Solar Sails III (because two just isn't enough)

One thing that I've wanted to quantify since reading Intelligent Life in the Universe, an outstanding book by Carl Sagan and I.S. Shklovskii, is the idea of exogenesis. Exogenesis is the hypothesis that life formed elsewhere in the universe and was somehow transferred to earth in the form of some small seed or spore. Now since E.T. E. coli presumably do not have little tiny jetpacks or other means of active transport, they would need to traverse the cosmos in some passive way. One such way would be solar sailing.

Way back in Solar Sails I, we derived equations describing the maximum speeds and time-of-travel for various distances for a given solar sail. Each of these equations was a function of the surface mass density of the sail, which is just the amount of mass per unit cross-sectional area. All we need to know is the cross-sectional area and mass of a given object and we can apply these equations to just about anything!

Assume we have some spherical blob with the density of water (1g/cm^3). The effective sigma of this blob would just be the mass divided by the cross-sectional area. In other words,

\[ \sigma = \frac{m}{Area} = \frac{\frac{4}{3}\pi r^3 \rho}{\pi r^2} = \frac{4}{3}\rho r .\]

Rearranging to get r in terms of the other variables, we have

\[ r = \frac{3\sigma}{4\rho} . \]

Plugging in our density of 1g/cm^3 and a suitable sigma (10^-4 g/cm^2), we get

\[ r \le 0.75 \times 10^{-4} cm = 0.75 \mu m .\]

Check out this fun site to see what kind of critters can fit in this blob.

From the previous post, we saw that for a sigma of 10^-4 g/cm^2, our sail would get to the nearest stars on a timescale of order 10,000 years. Thus if our blob has a radius of less than about a micron, it could spread to hundreds of stars in around 10,000-100,000 years. Even if it would take millions of years, that would be almost no time at all on the cosmic scale. Just based on this calculation it all seems fairly feasible.

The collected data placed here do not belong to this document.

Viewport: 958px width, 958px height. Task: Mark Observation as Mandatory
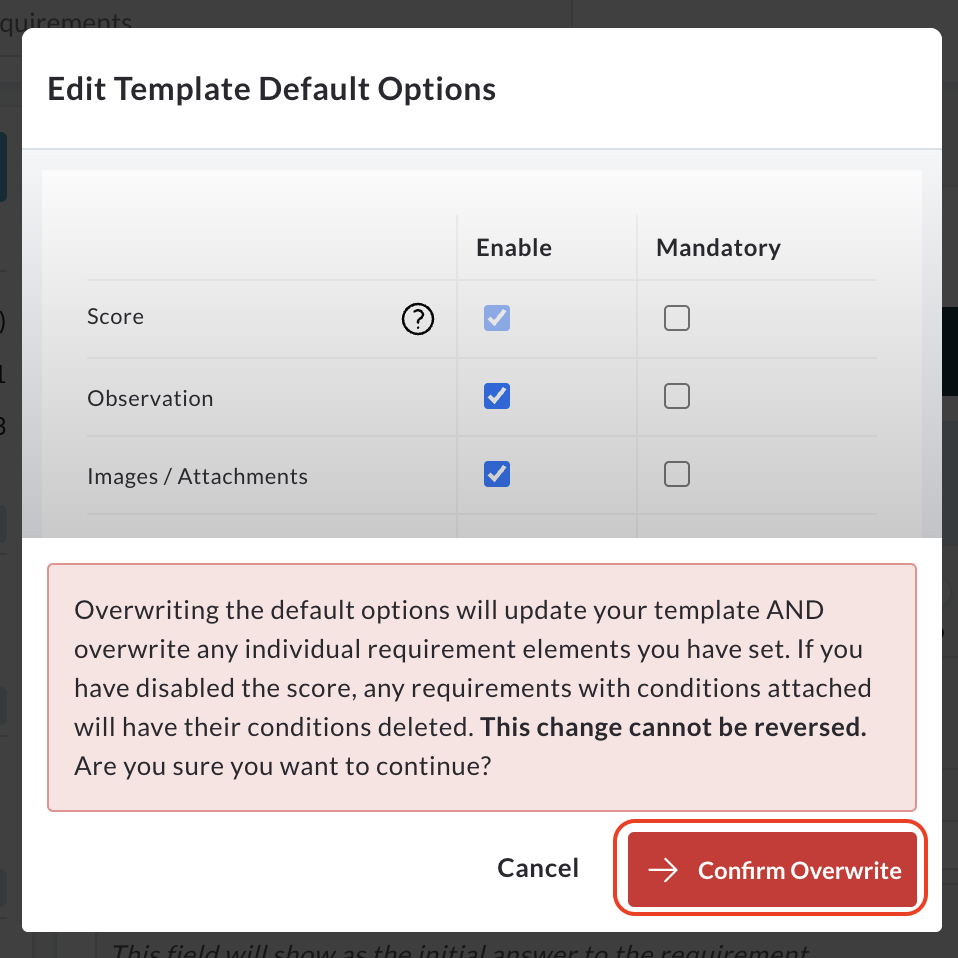(x=677, y=396)
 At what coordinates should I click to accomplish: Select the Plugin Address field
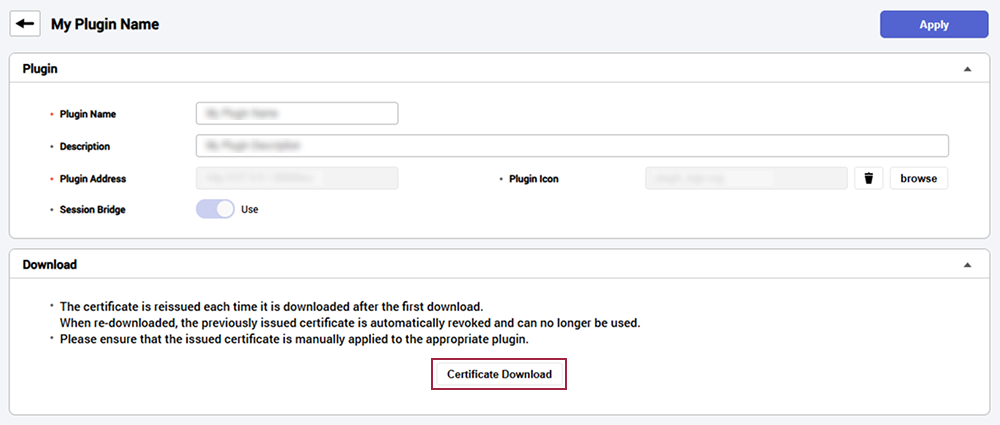click(297, 178)
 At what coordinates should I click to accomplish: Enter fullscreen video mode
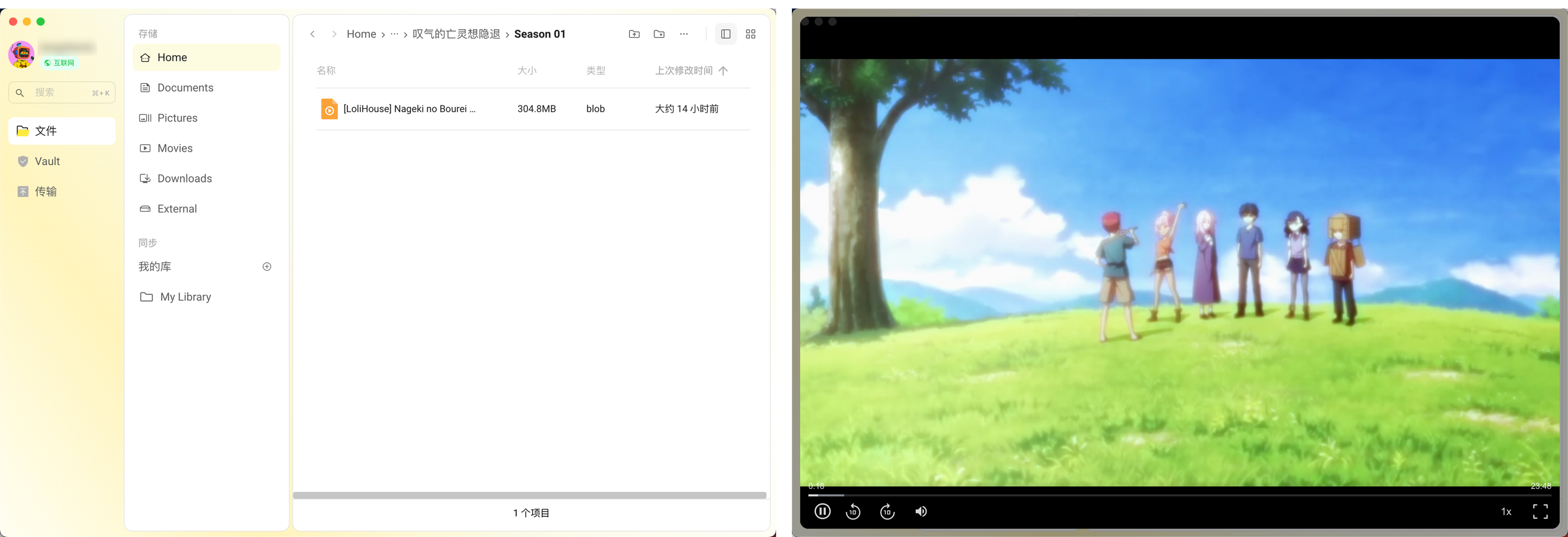click(x=1540, y=512)
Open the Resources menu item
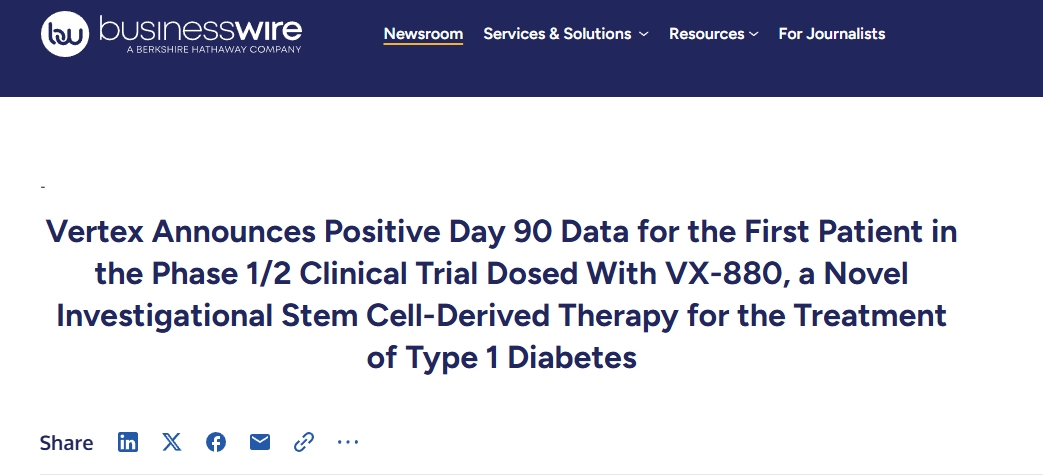The width and height of the screenshot is (1043, 476). (x=706, y=34)
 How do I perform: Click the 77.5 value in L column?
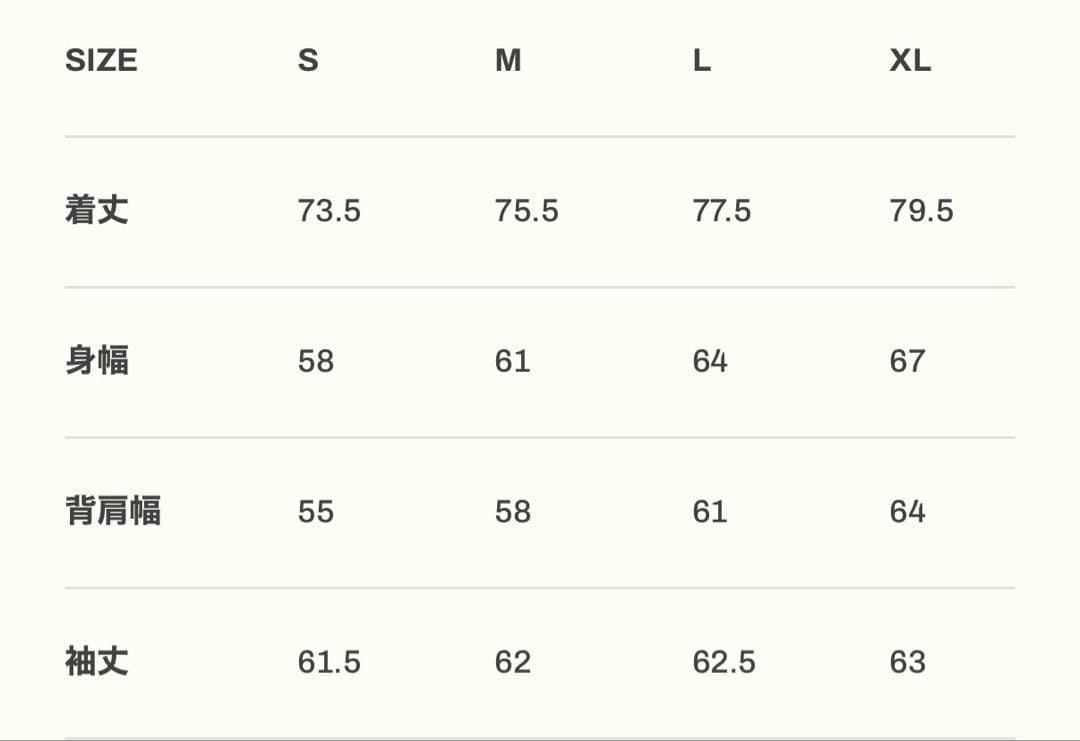722,211
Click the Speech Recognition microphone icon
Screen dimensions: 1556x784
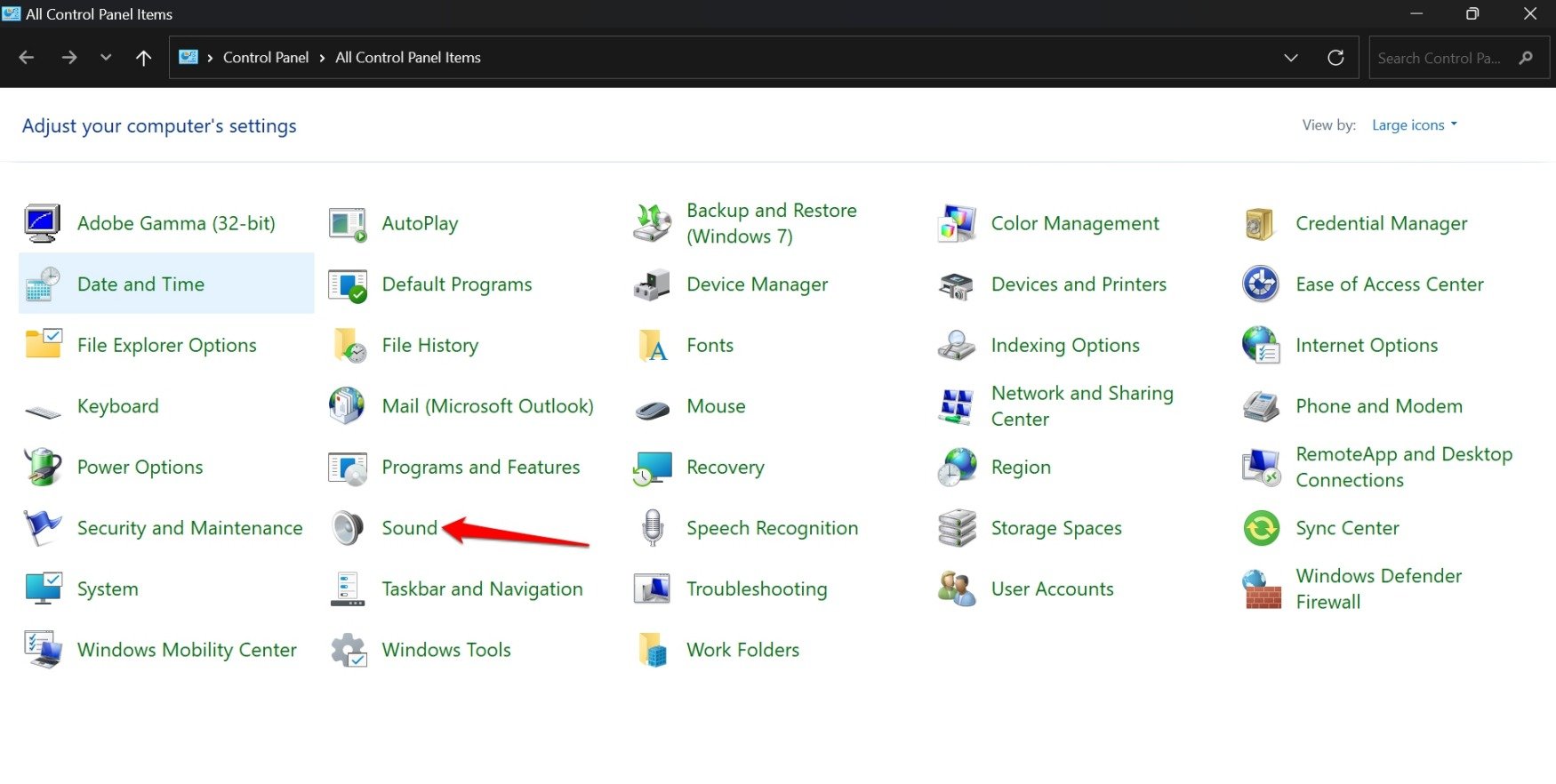pyautogui.click(x=652, y=528)
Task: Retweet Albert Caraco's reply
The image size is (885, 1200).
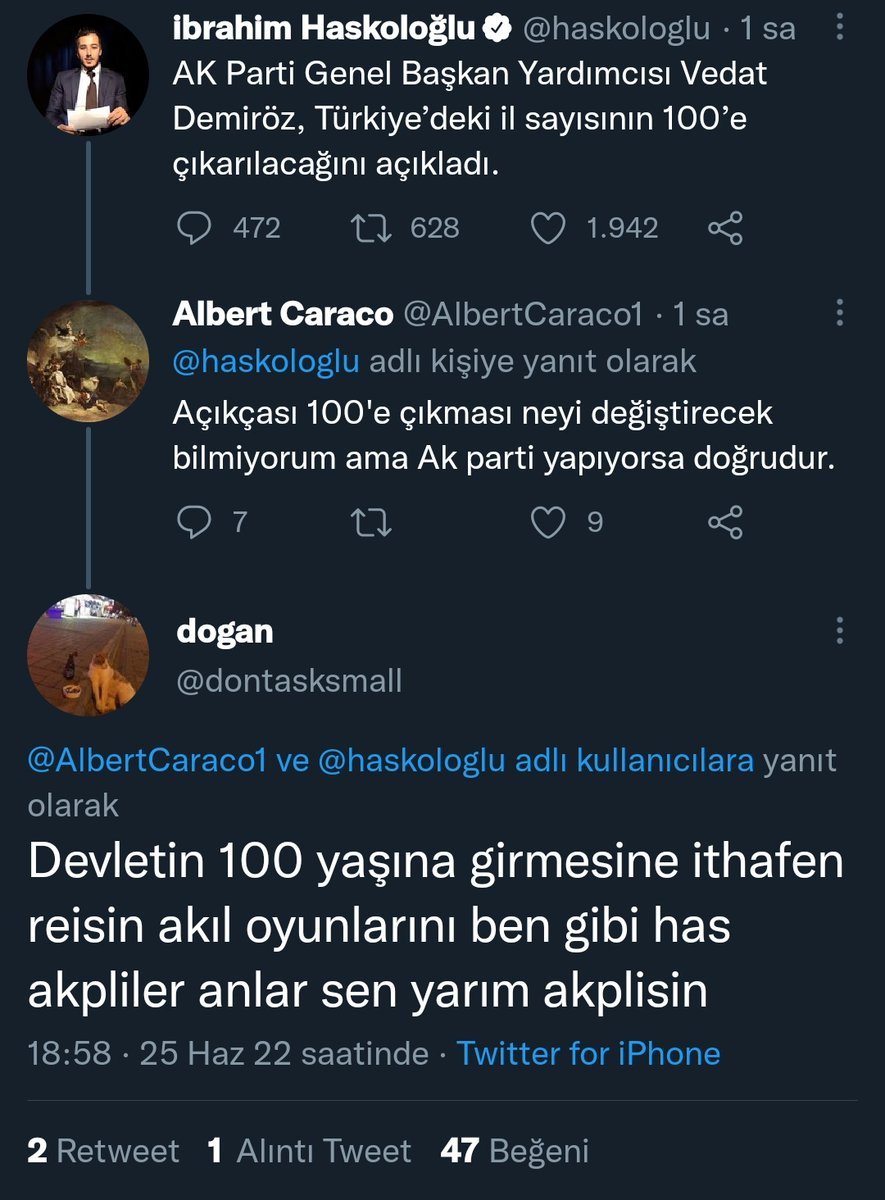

In making these calculations I have neglected several important aspects of the problem. First, in no way have I actually calculated any sort of probability of this happening. Additionally, I would have to see how likely it is for some blob to reach planetary escape velocity (presumably just by riding that tail of the Boltzmann distribution). Finally, and perhaps most important of all, I have not given any sort of motivation or mechanism by which some living body could survive hundreds of thousands of years in the vacuum of space with constant radiation exposure. But I have heard that some forms of life are totally extreme (especially if they drink this).

Even though such a process seems possible, it certainly doesn't seem like the easiest way to get life on earth. I prefer the much more satisfying "amino acids + lightning + magic = life" model. But it does offer some interesting possibilities. Suppose we as people think that people are super awesome and therefore people should be everywhere. We do some bio magic and put whatever DNA we want into viruses, which we then pack into as many micron spheres as we can make. We then point them at the nearest stars and have them disperse.

What would the probabilities be that they land somewhere habitable? Are there any ethical considerations in doing this? Is it a galactic faux pas?

1 comment:

  1. Awesome. It's like the earth sneezing on the galaxy.